10 Tried-and-True Ways to Lose Weight
If you're like most people, you've probably made a New Years resolution to lose weight. Unfortunately, most people – 80 percent – tap out before they really get started. To help you maintain your goal through 2012 and for years to come, we've compiled a list of tips the experts want you to know to get on the right track to weight loss.
It may be tempting to pay penance for having that second (or third) helping of mashed potatoes by severely restricting your food intake, but nutritionists say that will just slow down your metabolism and make your body think you're starving — torpedoing any attempt to lose weight.
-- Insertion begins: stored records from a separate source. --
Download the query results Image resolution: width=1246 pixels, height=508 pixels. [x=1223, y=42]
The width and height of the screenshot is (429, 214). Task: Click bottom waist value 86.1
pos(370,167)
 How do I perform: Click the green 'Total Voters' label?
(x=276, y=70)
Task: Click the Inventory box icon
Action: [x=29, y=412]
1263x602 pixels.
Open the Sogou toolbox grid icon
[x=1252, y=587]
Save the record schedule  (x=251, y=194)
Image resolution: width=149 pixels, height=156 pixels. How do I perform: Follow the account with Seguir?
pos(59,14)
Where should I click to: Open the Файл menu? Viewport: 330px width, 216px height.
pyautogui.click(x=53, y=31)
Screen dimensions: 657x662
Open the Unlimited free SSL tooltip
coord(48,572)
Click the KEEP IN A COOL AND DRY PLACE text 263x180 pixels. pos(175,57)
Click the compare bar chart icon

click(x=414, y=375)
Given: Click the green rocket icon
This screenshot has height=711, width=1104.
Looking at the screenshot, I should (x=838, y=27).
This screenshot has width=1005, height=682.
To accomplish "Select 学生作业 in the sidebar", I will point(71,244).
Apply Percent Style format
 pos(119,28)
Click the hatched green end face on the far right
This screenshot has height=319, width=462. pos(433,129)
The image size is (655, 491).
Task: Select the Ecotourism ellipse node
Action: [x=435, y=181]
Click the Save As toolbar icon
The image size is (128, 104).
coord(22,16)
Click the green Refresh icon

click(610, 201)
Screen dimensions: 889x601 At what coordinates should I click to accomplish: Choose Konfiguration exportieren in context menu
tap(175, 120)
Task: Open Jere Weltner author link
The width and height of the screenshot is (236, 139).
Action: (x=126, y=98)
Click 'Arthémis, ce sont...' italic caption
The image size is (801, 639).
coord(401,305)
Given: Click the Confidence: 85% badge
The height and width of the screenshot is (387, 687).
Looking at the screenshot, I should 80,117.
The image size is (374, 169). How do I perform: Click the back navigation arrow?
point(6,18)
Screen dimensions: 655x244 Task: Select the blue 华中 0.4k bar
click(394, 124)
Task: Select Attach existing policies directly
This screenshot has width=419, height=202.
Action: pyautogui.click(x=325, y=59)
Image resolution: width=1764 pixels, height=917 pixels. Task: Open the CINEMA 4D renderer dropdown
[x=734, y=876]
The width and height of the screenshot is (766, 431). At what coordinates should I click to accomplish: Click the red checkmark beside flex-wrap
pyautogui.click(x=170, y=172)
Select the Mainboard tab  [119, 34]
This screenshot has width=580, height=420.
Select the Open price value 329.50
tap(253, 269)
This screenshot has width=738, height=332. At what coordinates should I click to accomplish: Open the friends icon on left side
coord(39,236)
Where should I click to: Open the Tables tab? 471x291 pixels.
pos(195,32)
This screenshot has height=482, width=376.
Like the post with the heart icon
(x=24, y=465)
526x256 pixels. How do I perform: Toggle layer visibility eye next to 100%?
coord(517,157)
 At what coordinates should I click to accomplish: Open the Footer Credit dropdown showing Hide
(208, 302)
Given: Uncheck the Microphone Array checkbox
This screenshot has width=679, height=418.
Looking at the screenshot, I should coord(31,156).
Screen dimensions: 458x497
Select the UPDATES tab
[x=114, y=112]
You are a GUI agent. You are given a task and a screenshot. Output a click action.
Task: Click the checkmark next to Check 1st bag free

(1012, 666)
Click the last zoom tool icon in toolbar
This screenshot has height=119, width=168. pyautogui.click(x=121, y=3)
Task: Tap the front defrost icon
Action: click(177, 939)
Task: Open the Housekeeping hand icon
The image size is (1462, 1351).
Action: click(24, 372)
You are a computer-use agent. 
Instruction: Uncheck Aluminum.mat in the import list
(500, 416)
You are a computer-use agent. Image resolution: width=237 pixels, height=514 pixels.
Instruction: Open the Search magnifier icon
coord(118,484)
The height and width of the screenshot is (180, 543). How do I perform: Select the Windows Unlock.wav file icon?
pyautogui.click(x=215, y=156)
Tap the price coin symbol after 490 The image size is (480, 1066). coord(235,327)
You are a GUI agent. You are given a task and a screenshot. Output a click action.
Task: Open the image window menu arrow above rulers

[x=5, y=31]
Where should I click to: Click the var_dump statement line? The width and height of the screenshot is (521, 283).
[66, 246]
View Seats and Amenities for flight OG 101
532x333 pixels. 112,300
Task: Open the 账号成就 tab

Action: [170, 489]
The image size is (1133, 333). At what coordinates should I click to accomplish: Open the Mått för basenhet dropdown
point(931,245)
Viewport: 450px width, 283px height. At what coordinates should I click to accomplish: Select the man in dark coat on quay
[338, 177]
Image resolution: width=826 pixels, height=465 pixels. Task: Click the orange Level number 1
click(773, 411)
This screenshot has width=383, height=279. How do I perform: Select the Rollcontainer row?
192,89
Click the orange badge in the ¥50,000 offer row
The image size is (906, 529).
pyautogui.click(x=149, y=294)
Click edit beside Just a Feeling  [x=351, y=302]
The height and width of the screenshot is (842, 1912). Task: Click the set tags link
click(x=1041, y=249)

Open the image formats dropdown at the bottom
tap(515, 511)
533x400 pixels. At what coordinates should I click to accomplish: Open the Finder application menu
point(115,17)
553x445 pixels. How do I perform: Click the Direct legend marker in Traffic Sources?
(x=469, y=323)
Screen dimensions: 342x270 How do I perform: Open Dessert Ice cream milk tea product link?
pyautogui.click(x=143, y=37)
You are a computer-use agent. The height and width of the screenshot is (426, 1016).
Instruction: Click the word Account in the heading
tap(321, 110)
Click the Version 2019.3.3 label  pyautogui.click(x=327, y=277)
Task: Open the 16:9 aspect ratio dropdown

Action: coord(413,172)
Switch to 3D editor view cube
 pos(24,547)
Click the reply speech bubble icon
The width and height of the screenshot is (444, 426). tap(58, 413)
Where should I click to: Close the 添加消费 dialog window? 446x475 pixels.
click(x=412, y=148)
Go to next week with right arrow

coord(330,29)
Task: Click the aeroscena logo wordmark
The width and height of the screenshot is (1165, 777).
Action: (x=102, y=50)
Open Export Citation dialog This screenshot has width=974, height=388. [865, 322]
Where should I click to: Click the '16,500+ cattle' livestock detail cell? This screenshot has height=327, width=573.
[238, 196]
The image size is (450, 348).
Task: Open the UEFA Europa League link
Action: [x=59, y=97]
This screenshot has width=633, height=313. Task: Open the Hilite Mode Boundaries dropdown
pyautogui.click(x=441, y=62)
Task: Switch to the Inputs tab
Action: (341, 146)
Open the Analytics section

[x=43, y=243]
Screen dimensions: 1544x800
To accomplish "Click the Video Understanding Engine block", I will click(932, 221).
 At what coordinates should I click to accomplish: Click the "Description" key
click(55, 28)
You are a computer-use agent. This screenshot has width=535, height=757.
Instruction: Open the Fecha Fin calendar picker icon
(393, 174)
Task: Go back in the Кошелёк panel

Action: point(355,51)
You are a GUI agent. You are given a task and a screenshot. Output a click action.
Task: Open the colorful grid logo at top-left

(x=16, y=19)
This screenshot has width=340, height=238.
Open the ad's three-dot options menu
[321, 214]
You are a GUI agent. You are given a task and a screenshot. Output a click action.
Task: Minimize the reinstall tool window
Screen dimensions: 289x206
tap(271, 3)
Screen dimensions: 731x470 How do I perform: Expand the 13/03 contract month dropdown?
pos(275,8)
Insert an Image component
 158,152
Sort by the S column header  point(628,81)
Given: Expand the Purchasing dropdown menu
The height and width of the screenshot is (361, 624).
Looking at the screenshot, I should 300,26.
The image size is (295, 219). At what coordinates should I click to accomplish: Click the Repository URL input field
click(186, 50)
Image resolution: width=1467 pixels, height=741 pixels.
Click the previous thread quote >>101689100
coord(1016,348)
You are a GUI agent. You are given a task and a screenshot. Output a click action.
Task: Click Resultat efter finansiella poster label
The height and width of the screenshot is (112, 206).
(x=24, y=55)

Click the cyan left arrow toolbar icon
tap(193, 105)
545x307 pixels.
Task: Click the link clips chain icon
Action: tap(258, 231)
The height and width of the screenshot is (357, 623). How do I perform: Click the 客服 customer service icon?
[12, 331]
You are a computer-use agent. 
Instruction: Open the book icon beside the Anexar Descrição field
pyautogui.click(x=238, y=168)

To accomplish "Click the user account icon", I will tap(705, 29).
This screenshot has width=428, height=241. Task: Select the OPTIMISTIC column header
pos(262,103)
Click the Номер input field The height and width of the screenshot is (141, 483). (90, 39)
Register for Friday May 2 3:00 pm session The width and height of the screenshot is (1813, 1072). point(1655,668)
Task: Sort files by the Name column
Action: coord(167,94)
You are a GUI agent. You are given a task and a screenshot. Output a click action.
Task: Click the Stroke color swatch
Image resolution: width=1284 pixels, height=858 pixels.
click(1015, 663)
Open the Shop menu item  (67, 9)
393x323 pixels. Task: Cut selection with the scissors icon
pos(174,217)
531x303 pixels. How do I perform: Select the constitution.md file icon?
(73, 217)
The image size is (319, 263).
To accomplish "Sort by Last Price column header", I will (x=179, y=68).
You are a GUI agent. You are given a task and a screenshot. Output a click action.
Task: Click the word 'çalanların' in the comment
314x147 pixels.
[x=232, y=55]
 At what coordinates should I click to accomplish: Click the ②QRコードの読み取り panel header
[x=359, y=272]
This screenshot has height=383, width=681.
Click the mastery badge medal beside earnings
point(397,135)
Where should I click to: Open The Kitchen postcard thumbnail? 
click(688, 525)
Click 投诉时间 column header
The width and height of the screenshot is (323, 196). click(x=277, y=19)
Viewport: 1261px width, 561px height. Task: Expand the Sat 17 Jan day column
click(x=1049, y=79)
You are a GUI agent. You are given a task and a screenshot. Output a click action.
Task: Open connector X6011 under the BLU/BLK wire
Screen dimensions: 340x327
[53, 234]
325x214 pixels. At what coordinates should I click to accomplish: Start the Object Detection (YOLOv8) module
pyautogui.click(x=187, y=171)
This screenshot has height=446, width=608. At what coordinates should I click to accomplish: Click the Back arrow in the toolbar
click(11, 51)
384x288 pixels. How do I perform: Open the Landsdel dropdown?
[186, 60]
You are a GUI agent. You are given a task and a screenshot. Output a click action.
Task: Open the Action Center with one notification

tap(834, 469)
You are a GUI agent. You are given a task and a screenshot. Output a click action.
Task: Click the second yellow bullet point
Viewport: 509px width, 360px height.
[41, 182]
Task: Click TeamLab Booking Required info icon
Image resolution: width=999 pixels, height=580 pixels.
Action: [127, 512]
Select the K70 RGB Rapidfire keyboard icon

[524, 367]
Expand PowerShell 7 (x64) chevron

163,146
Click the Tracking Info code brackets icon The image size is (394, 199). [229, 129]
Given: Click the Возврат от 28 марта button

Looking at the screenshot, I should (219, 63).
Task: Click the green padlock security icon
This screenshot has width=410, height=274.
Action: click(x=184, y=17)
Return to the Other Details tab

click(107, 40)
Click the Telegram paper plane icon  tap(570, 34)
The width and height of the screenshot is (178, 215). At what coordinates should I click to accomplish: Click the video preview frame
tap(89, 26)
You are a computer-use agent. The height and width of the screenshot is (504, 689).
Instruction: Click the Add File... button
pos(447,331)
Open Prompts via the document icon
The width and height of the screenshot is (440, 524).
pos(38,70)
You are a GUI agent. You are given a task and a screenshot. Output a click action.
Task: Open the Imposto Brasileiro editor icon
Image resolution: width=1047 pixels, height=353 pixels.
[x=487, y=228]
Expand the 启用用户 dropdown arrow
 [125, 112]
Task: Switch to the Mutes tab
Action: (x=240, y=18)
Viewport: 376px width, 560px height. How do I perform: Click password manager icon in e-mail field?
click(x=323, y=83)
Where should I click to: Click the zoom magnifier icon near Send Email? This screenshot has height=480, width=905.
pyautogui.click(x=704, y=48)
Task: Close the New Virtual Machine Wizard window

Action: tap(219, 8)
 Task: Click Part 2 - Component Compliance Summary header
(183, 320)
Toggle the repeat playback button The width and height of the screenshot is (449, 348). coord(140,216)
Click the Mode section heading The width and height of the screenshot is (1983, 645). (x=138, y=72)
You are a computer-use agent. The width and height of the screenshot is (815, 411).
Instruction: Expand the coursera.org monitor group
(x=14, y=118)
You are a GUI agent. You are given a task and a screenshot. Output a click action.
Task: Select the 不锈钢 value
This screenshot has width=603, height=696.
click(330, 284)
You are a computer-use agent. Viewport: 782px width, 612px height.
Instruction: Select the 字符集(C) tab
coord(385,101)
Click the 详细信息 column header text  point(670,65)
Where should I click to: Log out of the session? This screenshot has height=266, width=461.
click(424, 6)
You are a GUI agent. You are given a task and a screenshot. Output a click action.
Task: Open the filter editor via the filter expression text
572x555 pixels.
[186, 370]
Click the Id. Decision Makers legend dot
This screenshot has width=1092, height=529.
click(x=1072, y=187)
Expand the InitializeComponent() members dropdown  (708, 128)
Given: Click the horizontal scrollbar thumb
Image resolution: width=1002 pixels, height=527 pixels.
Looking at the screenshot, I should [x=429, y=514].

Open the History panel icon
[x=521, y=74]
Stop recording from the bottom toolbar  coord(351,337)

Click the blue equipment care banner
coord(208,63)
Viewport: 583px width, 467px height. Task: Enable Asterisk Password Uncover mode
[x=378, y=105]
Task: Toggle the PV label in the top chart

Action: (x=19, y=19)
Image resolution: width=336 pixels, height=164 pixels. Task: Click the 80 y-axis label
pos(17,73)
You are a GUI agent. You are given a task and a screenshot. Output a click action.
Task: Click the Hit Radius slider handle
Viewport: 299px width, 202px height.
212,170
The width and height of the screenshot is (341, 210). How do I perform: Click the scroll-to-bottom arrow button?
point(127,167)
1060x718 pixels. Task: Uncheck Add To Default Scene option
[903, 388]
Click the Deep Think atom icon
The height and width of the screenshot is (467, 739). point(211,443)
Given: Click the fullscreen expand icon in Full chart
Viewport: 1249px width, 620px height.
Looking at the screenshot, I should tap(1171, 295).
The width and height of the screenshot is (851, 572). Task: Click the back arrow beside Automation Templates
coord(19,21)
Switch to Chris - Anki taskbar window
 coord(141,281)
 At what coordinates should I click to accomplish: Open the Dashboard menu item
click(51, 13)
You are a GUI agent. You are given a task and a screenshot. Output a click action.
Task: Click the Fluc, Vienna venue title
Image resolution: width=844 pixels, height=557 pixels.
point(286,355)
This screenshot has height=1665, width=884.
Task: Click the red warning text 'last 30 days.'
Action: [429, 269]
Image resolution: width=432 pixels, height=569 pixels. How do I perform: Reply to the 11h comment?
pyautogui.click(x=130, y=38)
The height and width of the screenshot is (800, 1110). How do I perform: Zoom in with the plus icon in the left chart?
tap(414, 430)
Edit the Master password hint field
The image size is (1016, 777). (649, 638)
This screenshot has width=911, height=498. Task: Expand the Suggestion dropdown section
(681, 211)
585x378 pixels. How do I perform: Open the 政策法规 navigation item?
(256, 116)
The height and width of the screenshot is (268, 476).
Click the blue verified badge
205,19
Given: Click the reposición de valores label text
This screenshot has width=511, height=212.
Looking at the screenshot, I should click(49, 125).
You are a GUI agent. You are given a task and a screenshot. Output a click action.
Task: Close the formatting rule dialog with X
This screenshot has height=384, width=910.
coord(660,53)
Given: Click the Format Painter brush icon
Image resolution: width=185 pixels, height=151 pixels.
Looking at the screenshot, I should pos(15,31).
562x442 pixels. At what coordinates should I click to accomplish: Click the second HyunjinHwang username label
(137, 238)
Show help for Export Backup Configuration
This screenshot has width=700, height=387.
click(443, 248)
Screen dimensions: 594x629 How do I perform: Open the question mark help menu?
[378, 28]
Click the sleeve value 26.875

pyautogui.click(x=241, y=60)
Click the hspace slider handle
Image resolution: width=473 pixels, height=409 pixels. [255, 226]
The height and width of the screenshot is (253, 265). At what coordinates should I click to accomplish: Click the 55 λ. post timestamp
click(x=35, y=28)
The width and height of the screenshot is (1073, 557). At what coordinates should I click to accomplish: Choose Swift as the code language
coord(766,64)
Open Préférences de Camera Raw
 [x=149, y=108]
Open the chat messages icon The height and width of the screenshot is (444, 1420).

The old rule of “three squares a day and nothing else” has fallen by the wayside. If you get hungry between meals, you're more likely to overeat later, so have a healthy snack to tide you over and keep the metabolic fires burning. Some good choices? Anything protein-packed, like a stick of string cheese or a tablespoon of peanut butter on a piece of fruit.
Studies show eating while watching TV, texting, driving, or doing anything else to distract you from your food could make you eat 40 percent more calories than you otherwise would. Put your meal on a plate, sit down, and savor it.
If you're dying for a giant plate of pasta, do something to take your mind off of it for five minutes — research shows that's about how long most cravings last.
Your mom said it's the most important meal of the day — and she was right. A meal made up mostly of carbohydrates and protein with some fat will keep your blood-sugar levels steady so you aren't eating everything in sight by lunch time.
Many adult beverages are loaded with empty calories, so if you must indulge, stick with a glass of wine, light beer, or vodka and soda, all of which have about 100 calories each. And even then, tread lightly. Getting tipsy will lower your inhibitions and could lead to an unplanned midnight run to the 24-hour Waffle House.
Being well-rested makes you less prone to the careless eating often caused by fatigue or stress. Even an extra hour of shuteye can help you make better food choices.
Yeah, we all know working out is good for you, but exercise doesn't necessarily have to leave you sweaty and exhausted. Aim for 30 minutes of activity at least five days a week, and remember that recent research has shown three 10-minute sessions are as good as a half-hour one.
A simple pad and pen will suffice, or use one of the many smartphone apps out there to record every bite that goes into your mouth. You might be surprised how much you're eating that you aren't even aware of.
One of life's many annoying and unfortunate truisms is that weight goes on a lot faster than it comes off. Just remember the longer it takes to lose it, the longer it typically stays off.